> WORK ITEM: With the images removed, return every line below exactly as it reads.

> SUPPLIED INFORMATION:
"""

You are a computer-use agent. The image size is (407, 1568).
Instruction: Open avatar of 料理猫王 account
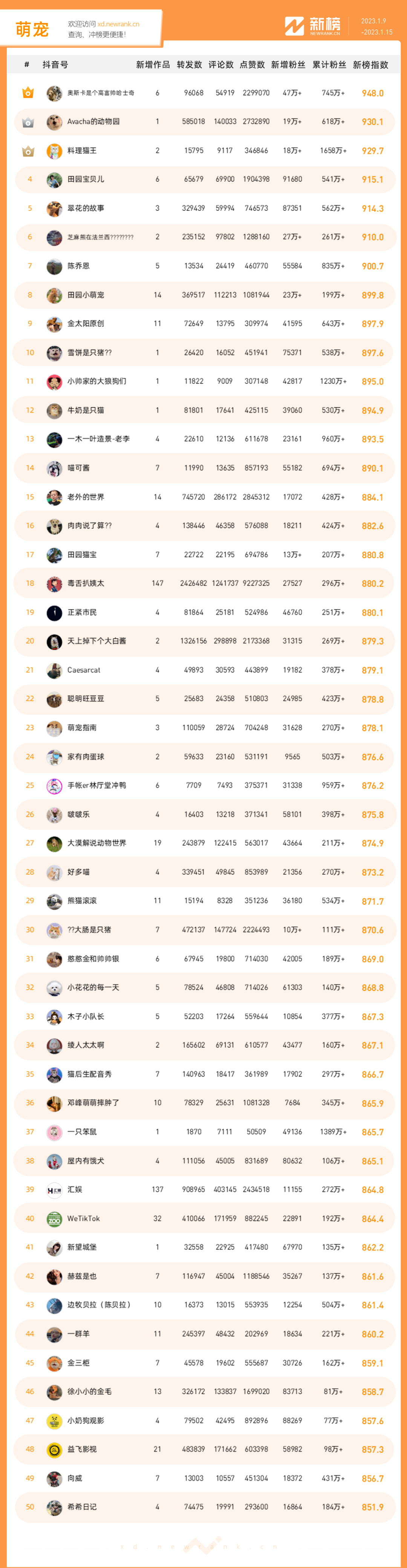[54, 151]
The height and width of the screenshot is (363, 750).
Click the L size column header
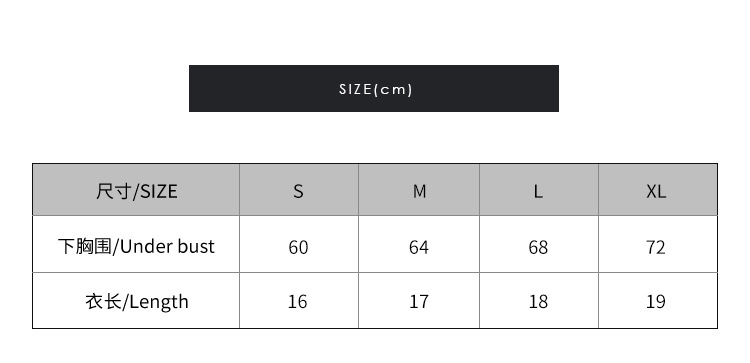(539, 190)
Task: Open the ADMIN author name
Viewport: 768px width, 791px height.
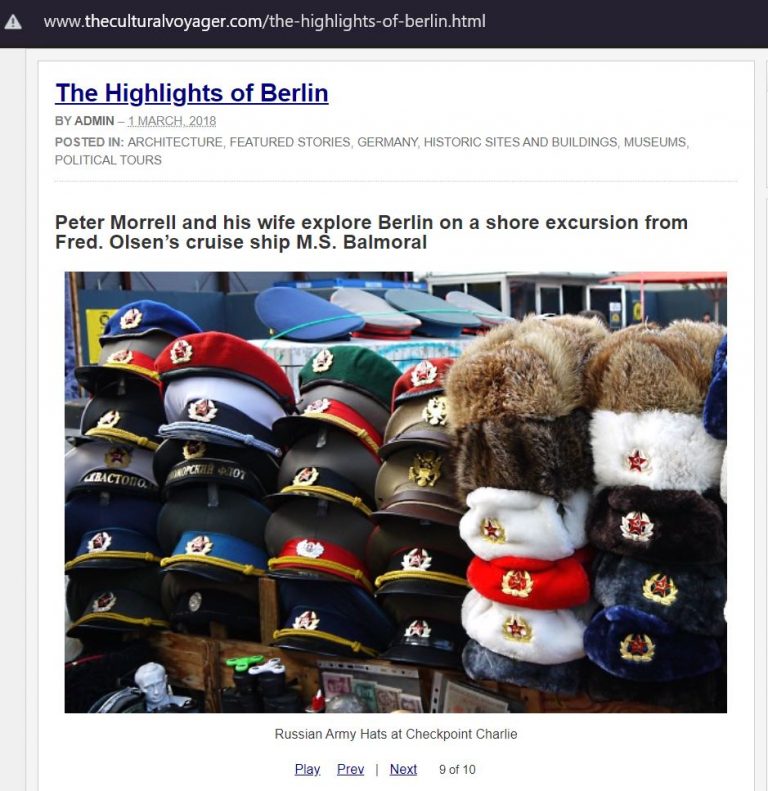Action: pos(94,121)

"""

> TASK OUTPUT:
You are a computer-use agent. The image size is (407, 1568).
Instruction: Open avatar of 料理猫王 account
[54, 151]
The height and width of the screenshot is (363, 750).
Click the L size column header
(539, 190)
Task: Open the ADMIN author name
Viewport: 768px width, 791px height.
Action: pos(94,121)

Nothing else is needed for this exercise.